§ **TASK BRIEF**: Wherever a line below holds the word "Toggle", copy that line.

§ **SOURCE RECORDS**:
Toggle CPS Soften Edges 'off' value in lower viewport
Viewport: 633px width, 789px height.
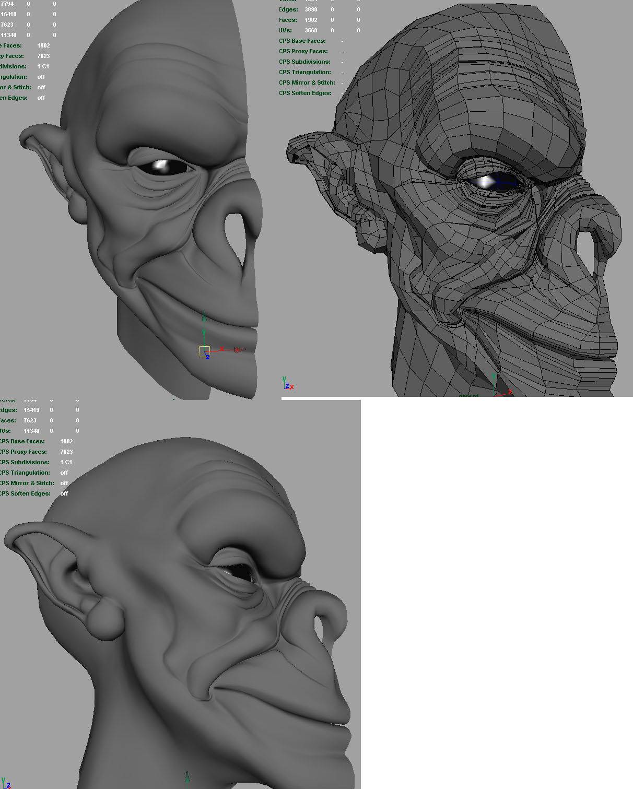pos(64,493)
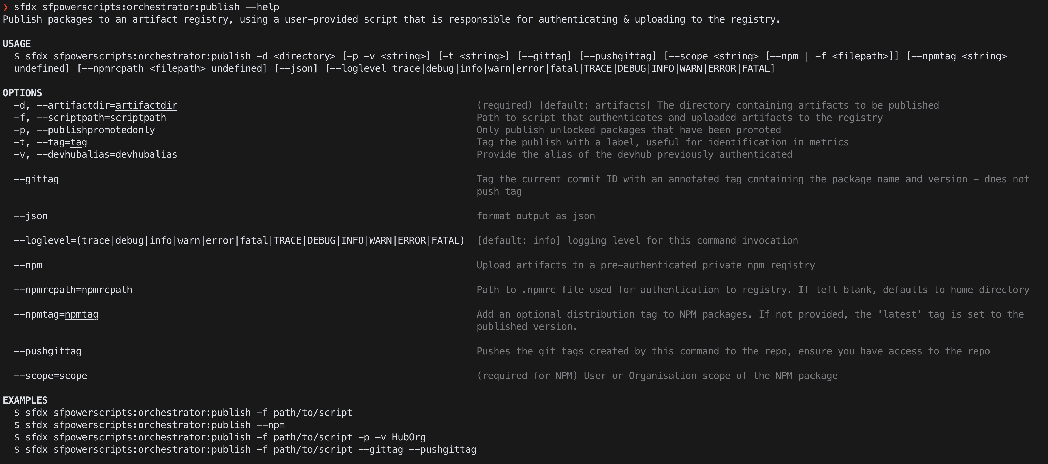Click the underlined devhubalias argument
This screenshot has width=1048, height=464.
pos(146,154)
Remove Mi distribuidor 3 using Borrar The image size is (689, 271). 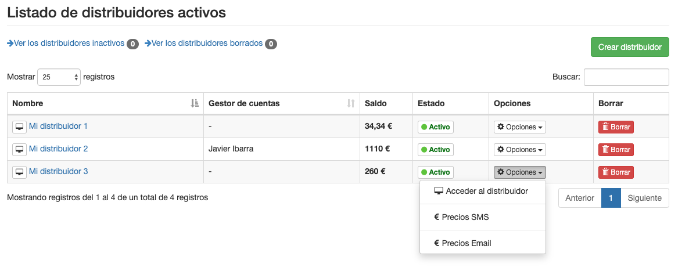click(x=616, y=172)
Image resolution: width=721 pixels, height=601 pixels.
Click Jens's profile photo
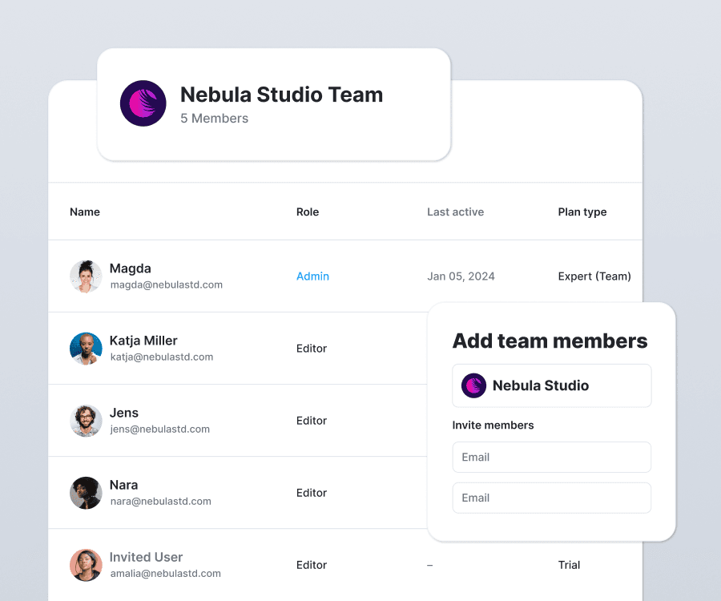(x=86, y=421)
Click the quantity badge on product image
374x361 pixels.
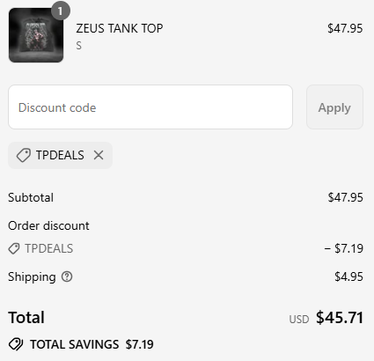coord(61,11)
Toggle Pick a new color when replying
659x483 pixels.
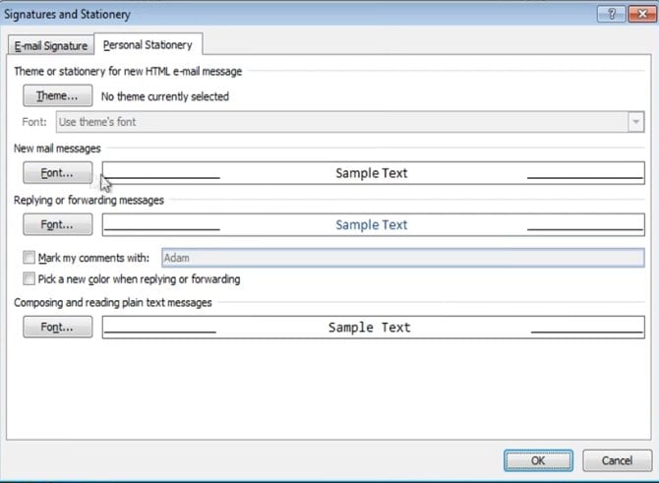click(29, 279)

* * *

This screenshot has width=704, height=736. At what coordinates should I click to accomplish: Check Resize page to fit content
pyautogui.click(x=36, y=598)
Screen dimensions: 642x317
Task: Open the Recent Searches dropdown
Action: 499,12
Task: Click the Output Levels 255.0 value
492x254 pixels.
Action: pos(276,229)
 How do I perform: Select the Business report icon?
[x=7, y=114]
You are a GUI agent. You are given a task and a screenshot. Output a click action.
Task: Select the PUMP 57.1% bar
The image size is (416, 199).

==

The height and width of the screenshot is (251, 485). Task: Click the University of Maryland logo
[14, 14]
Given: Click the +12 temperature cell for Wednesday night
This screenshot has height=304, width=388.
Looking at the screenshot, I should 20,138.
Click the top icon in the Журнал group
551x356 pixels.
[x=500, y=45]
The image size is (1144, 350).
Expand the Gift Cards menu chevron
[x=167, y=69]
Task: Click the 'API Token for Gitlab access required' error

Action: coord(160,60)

§ **WRITTEN RESPONSE**:
Toggle CPS Soften Edges 'off' value in lower viewport
Toggle Pick a new color when replying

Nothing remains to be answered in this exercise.